* _Instructions for the task_: Rewrite everything from the start of the records down through the line containing "coordinates (318, 332).", changing each "screenshot" to "screen capture" and leaving all else as it is.

* _Data shown_:
══════════════════════════════
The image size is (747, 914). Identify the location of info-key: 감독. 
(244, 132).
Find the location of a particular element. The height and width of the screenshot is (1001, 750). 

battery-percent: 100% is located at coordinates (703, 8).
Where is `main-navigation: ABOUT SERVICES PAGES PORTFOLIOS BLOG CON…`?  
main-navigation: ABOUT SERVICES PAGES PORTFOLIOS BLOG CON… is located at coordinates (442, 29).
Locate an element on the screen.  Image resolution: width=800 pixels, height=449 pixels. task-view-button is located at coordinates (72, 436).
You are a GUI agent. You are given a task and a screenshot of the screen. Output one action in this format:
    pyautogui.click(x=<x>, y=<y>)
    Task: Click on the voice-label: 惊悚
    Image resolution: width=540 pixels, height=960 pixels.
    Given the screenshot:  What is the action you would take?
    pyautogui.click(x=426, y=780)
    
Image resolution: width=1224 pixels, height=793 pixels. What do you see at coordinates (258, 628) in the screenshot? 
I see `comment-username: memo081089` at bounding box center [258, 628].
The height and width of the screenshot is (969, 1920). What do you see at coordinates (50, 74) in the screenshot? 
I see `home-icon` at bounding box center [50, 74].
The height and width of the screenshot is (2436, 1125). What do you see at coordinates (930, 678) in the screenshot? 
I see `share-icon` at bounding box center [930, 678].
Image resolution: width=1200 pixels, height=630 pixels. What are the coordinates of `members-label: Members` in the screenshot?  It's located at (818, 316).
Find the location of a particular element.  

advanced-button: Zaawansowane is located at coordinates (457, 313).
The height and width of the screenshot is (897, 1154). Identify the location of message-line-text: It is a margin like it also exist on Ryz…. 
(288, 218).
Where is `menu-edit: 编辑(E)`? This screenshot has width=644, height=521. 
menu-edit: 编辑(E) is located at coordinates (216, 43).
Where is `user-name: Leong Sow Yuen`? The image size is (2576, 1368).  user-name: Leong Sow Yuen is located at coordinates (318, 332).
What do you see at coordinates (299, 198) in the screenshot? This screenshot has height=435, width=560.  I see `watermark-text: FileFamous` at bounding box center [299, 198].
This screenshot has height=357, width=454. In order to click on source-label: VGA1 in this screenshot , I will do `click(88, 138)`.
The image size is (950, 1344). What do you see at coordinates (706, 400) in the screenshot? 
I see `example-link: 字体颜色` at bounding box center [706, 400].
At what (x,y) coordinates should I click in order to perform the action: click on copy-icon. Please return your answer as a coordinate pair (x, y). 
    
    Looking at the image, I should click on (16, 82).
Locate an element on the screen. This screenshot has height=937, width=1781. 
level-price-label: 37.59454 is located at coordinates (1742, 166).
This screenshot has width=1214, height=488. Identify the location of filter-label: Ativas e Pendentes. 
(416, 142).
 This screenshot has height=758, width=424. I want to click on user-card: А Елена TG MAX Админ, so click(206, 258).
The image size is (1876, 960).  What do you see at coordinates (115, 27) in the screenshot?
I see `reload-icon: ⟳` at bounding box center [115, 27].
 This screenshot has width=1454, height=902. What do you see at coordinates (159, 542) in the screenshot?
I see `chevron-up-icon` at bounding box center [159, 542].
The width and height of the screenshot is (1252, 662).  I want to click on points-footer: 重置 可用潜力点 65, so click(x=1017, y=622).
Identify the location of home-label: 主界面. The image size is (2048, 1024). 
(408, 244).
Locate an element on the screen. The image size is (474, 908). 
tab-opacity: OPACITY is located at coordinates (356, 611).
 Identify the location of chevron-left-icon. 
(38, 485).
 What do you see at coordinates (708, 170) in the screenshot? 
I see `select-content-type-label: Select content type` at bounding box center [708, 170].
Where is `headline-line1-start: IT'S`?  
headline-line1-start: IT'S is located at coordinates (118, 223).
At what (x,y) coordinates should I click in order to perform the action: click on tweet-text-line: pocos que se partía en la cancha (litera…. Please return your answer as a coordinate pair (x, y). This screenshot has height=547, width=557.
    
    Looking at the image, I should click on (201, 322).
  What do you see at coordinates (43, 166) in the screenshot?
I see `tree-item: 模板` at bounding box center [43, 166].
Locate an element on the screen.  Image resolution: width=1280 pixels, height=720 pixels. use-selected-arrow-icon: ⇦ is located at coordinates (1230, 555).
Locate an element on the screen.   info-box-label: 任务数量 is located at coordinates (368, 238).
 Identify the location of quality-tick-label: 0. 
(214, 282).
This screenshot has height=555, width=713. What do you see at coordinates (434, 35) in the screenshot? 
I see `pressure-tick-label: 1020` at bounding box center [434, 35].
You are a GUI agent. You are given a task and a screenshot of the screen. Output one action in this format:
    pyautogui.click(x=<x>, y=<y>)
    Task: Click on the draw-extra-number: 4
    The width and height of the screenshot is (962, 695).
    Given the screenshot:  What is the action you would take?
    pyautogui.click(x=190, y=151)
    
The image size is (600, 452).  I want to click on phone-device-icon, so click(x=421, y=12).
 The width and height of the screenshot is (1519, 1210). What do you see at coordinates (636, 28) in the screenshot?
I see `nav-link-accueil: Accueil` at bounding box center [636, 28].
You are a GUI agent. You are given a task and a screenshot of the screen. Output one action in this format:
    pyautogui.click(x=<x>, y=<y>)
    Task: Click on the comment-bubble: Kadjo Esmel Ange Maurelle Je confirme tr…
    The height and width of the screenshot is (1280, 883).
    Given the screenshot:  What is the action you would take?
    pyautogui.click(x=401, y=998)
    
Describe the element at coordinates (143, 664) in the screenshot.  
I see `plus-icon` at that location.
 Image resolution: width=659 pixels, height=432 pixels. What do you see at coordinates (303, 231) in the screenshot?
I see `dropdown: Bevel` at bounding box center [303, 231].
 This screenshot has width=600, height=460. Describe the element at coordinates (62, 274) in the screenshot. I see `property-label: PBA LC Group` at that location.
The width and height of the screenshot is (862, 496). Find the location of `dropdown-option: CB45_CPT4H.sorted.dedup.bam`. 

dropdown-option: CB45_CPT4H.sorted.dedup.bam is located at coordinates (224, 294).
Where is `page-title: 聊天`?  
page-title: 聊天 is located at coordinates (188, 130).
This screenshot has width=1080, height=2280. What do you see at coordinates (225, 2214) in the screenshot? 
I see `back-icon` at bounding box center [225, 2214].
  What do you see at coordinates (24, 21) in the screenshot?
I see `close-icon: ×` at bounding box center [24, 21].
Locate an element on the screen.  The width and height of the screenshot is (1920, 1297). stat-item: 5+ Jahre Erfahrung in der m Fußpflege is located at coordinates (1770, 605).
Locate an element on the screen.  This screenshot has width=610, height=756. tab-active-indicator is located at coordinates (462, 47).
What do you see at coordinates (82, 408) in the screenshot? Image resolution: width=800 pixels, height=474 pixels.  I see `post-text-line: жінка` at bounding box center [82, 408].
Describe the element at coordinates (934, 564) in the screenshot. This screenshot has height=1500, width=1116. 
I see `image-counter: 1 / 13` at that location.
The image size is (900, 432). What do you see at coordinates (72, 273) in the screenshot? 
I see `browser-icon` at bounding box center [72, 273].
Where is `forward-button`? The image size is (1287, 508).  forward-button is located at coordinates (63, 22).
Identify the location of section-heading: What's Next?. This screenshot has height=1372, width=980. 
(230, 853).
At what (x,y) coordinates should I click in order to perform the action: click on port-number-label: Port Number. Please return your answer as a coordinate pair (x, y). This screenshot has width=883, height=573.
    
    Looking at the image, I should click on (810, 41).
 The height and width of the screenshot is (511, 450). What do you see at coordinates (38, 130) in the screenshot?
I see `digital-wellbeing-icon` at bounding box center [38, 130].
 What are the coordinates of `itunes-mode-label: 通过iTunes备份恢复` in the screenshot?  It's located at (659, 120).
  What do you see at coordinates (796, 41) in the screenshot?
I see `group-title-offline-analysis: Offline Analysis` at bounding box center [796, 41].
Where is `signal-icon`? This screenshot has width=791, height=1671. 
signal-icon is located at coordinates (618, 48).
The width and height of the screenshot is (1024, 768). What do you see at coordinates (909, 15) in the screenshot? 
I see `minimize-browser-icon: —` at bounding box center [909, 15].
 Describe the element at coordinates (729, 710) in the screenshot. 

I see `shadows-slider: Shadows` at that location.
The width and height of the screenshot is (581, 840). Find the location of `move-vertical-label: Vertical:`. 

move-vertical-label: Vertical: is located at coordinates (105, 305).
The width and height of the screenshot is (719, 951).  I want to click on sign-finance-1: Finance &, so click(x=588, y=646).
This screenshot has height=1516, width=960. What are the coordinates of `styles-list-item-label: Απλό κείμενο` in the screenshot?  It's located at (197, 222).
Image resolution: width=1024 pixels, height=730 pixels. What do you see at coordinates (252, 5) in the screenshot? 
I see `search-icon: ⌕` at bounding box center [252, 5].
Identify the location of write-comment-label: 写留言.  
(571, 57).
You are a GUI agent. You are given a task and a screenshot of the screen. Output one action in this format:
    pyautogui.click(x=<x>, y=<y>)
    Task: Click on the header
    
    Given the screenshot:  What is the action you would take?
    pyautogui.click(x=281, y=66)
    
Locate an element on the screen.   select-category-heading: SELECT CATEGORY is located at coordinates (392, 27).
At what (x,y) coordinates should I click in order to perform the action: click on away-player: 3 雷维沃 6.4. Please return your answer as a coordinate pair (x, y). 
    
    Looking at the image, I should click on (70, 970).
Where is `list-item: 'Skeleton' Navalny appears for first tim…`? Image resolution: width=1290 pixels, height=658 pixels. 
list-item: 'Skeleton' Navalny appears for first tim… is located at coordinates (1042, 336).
══════════════════════════════
* _Problem solution_:
The image size is (747, 914). Identify the location of info-key: 감독. 
(244, 132).
Find the location of a particular element. The height and width of the screen capture is (1001, 750). 

battery-percent: 100% is located at coordinates (703, 8).
Where is `main-navigation: ABOUT SERVICES PAGES PORTFOLIOS BLOG CON…`?  
main-navigation: ABOUT SERVICES PAGES PORTFOLIOS BLOG CON… is located at coordinates (442, 29).
Locate an element on the screen.  Image resolution: width=800 pixels, height=449 pixels. task-view-button is located at coordinates (72, 436).
You are a GUI agent. You are given a task and a screen capture of the screen. Output one action in this format:
    pyautogui.click(x=<x>, y=<y>)
    Task: Click on the voice-label: 惊悚
    Image resolution: width=540 pixels, height=960 pixels.
    Given the screen capture:  What is the action you would take?
    pyautogui.click(x=426, y=780)
    
Image resolution: width=1224 pixels, height=793 pixels. What do you see at coordinates (258, 628) in the screen capture? 
I see `comment-username: memo081089` at bounding box center [258, 628].
The height and width of the screen capture is (969, 1920). What do you see at coordinates (50, 74) in the screen capture? 
I see `home-icon` at bounding box center [50, 74].
The height and width of the screen capture is (2436, 1125). What do you see at coordinates (930, 678) in the screen capture? 
I see `share-icon` at bounding box center [930, 678].
Image resolution: width=1200 pixels, height=630 pixels. What are the coordinates of `members-label: Members` in the screen capture?  It's located at (818, 316).
Find the location of a particular element.  

advanced-button: Zaawansowane is located at coordinates (457, 313).
The height and width of the screen capture is (897, 1154). Identify the location of message-line-text: It is a margin like it also exist on Ryz…. 
(288, 218).
Where is `menu-edit: 编辑(E)`? This screen capture has width=644, height=521. 
menu-edit: 编辑(E) is located at coordinates (216, 43).
Where is `user-name: Leong Sow Yuen`? The image size is (2576, 1368).  user-name: Leong Sow Yuen is located at coordinates (318, 332).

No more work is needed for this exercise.